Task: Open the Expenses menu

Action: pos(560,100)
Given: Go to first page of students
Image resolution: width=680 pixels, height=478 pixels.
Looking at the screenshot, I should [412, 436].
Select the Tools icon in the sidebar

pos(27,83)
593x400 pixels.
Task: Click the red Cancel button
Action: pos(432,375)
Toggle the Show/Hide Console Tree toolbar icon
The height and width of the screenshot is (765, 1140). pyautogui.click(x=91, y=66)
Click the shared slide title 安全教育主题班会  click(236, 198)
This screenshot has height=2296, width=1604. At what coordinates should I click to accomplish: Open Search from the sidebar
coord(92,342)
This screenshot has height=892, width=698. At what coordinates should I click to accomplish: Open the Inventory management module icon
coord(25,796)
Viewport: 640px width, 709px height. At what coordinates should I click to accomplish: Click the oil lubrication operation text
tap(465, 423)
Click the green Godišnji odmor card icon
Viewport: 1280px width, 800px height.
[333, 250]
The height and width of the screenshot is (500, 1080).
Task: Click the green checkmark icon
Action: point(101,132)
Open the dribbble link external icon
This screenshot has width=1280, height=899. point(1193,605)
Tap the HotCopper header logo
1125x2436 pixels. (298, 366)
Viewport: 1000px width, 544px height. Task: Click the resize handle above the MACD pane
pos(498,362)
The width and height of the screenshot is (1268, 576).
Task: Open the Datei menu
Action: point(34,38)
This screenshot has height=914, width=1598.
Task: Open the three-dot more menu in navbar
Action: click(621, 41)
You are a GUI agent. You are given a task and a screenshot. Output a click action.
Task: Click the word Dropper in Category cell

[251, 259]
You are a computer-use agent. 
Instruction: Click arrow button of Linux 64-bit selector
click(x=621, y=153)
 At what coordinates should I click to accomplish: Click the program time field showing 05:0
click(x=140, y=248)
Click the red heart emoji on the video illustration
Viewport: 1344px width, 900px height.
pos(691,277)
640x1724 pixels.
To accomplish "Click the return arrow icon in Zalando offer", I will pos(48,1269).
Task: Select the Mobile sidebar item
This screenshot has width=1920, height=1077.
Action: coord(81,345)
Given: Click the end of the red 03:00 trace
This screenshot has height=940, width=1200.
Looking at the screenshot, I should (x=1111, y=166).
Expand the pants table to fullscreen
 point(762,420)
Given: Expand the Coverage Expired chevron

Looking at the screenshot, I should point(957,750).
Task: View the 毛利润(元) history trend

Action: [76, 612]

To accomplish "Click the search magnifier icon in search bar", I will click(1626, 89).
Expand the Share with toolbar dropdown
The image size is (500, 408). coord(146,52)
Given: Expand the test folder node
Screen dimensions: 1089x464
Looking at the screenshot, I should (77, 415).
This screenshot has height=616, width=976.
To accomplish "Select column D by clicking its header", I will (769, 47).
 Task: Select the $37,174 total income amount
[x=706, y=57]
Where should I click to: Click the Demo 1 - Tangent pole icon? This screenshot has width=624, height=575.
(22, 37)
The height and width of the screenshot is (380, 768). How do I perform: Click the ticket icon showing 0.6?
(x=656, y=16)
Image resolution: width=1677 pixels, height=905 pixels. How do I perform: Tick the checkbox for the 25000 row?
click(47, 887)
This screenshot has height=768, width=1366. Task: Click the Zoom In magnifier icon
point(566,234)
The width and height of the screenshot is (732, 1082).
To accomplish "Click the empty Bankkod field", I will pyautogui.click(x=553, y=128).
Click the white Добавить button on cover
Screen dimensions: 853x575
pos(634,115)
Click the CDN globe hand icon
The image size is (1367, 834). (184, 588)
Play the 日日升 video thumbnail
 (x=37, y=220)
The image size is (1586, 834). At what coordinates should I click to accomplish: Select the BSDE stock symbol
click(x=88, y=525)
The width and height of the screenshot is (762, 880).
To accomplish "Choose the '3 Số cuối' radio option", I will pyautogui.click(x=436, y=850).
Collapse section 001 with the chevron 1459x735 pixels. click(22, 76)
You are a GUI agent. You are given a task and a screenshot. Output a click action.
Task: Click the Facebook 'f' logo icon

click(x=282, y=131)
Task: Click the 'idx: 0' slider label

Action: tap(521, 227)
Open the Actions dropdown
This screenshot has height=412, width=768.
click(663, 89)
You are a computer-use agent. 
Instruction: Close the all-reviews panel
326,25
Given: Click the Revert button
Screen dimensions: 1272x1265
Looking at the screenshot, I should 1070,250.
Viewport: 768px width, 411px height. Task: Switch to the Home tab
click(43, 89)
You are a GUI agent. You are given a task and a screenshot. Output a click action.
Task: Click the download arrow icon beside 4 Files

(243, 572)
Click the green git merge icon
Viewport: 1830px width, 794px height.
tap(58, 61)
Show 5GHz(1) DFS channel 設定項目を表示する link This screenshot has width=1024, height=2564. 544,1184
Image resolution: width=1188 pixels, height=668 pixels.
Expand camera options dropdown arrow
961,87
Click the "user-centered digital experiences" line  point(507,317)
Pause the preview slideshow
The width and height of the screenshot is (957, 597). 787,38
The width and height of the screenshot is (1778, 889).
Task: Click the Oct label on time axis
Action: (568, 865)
#####
▶ Exercise requirements
Return the listing exactly as it was given to you, with every line intact.

▶ Exercise result
Task: Open the Expenses menu

Action: pos(560,100)
Given: Go to first page of students
Image resolution: width=680 pixels, height=478 pixels.
Looking at the screenshot, I should [412, 436].
Select the Tools icon in the sidebar

pos(27,83)
593x400 pixels.
Task: Click the red Cancel button
Action: pos(432,375)
Toggle the Show/Hide Console Tree toolbar icon
The height and width of the screenshot is (765, 1140). pyautogui.click(x=91, y=66)
Click the shared slide title 安全教育主题班会  click(236, 198)
This screenshot has height=2296, width=1604. At what coordinates should I click to accomplish: Open Search from the sidebar
coord(92,342)
This screenshot has height=892, width=698. At what coordinates should I click to accomplish: Open the Inventory management module icon
coord(25,796)
Viewport: 640px width, 709px height. At what coordinates should I click to accomplish: Click the oil lubrication operation text
tap(465, 423)
Click the green Godišnji odmor card icon
Viewport: 1280px width, 800px height.
[333, 250]
The height and width of the screenshot is (500, 1080).
Task: Click the green checkmark icon
Action: point(101,132)
Open the dribbble link external icon
This screenshot has width=1280, height=899. point(1193,605)
Tap the HotCopper header logo
1125x2436 pixels. (298, 366)
Viewport: 1000px width, 544px height. Task: Click the resize handle above the MACD pane
pos(498,362)
The width and height of the screenshot is (1268, 576).
Task: Open the Datei menu
Action: point(34,38)
This screenshot has height=914, width=1598.
Task: Open the three-dot more menu in navbar
Action: click(621, 41)
You are a GUI agent. You are given a task and a screenshot. Output a click action.
Task: Click the word Dropper in Category cell

[251, 259]
You are a computer-use agent. 
Instruction: Click arrow button of Linux 64-bit selector
click(x=621, y=153)
 At what coordinates should I click to accomplish: Click the program time field showing 05:0
click(x=140, y=248)
Click the red heart emoji on the video illustration
Viewport: 1344px width, 900px height.
pos(691,277)
640x1724 pixels.
To accomplish "Click the return arrow icon in Zalando offer", I will pos(48,1269).
Task: Select the Mobile sidebar item
This screenshot has width=1920, height=1077.
Action: coord(81,345)
Given: Click the end of the red 03:00 trace
This screenshot has height=940, width=1200.
Looking at the screenshot, I should (x=1111, y=166).
Expand the pants table to fullscreen
 point(762,420)
Given: Expand the Coverage Expired chevron

Looking at the screenshot, I should point(957,750).
Task: View the 毛利润(元) history trend

Action: [76, 612]

To accomplish "Click the search magnifier icon in search bar", I will click(1626, 89).
Expand the Share with toolbar dropdown
The image size is (500, 408). coord(146,52)
Given: Expand the test folder node
Screen dimensions: 1089x464
Looking at the screenshot, I should (77, 415).
This screenshot has height=616, width=976.
To accomplish "Select column D by clicking its header", I will (769, 47).
 Task: Select the $37,174 total income amount
[x=706, y=57]
Where should I click to: Click the Demo 1 - Tangent pole icon? This screenshot has width=624, height=575.
(22, 37)
The height and width of the screenshot is (380, 768). How do I perform: Click the ticket icon showing 0.6?
(x=656, y=16)
Image resolution: width=1677 pixels, height=905 pixels. How do I perform: Tick the checkbox for the 25000 row?
click(47, 887)
This screenshot has height=768, width=1366. Task: Click the Zoom In magnifier icon
point(566,234)
The width and height of the screenshot is (732, 1082).
To accomplish "Click the empty Bankkod field", I will pyautogui.click(x=553, y=128).
Click the white Добавить button on cover
Screen dimensions: 853x575
pos(634,115)
Click the CDN globe hand icon
The image size is (1367, 834). (184, 588)
Play the 日日升 video thumbnail
 (x=37, y=220)
The image size is (1586, 834). At what coordinates should I click to accomplish: Select the BSDE stock symbol
click(x=88, y=525)
The width and height of the screenshot is (762, 880).
To accomplish "Choose the '3 Số cuối' radio option", I will pyautogui.click(x=436, y=850).
Collapse section 001 with the chevron 1459x735 pixels. click(22, 76)
You are a GUI agent. You are given a task and a screenshot. Output a click action.
Task: Click the Facebook 'f' logo icon

click(x=282, y=131)
Task: Click the 'idx: 0' slider label

Action: tap(521, 227)
Open the Actions dropdown
This screenshot has height=412, width=768.
click(663, 89)
You are a computer-use agent. 
Instruction: Close the all-reviews panel
326,25
Given: Click the Revert button
Screen dimensions: 1272x1265
Looking at the screenshot, I should 1070,250.
Viewport: 768px width, 411px height. Task: Switch to the Home tab
click(43, 89)
You are a GUI agent. You are given a task and a screenshot. Output a click action.
Task: Click the download arrow icon beside 4 Files

(243, 572)
Click the green git merge icon
Viewport: 1830px width, 794px height.
tap(58, 61)
Show 5GHz(1) DFS channel 設定項目を表示する link This screenshot has width=1024, height=2564. 544,1184
Image resolution: width=1188 pixels, height=668 pixels.
Expand camera options dropdown arrow
961,87
Click the "user-centered digital experiences" line  point(507,317)
Pause the preview slideshow
The width and height of the screenshot is (957, 597). 787,38
The width and height of the screenshot is (1778, 889).
Task: Click the Oct label on time axis
Action: (568, 865)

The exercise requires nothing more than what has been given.